■ **Required action**: Reply only with how many lines below contain "will".

■ **Exercise inputs**:
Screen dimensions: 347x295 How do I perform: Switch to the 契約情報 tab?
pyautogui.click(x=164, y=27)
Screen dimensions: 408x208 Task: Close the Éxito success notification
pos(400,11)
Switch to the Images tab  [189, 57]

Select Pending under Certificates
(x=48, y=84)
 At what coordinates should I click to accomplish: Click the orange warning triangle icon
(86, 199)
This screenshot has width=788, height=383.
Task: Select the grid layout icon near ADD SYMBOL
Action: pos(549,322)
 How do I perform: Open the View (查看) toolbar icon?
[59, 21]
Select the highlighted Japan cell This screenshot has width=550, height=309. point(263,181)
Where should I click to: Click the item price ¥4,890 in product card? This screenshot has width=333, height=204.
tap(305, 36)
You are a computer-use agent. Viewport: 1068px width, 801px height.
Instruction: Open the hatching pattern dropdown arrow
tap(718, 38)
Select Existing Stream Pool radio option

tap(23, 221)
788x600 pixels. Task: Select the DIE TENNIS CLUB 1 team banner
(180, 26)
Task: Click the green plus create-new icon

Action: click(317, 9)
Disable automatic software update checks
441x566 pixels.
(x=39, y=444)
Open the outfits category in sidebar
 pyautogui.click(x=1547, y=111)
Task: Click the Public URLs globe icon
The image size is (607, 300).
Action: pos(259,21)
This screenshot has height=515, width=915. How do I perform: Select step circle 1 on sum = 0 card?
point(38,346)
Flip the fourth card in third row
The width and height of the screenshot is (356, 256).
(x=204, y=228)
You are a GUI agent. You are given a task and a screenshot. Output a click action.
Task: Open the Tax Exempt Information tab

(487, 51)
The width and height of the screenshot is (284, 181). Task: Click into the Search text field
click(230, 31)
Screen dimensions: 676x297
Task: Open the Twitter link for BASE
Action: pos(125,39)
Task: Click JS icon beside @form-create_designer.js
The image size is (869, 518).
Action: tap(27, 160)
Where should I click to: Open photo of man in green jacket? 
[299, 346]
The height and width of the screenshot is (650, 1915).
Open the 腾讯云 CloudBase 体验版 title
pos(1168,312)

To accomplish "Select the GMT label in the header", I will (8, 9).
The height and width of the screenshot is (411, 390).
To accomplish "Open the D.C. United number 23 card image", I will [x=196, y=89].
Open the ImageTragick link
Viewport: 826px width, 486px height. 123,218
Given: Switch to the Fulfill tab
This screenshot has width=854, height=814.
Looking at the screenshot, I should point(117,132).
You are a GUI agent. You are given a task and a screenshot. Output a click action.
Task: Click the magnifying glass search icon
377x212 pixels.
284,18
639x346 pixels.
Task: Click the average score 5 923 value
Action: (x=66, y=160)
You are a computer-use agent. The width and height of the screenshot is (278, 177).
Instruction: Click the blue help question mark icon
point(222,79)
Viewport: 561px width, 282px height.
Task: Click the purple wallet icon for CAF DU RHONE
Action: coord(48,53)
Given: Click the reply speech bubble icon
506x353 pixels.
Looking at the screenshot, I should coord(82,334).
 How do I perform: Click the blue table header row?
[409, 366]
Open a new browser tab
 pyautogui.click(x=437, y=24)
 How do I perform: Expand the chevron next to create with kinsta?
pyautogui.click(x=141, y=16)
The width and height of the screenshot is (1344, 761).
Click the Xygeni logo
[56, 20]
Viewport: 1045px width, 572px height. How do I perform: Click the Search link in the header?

■ **Output below**: 2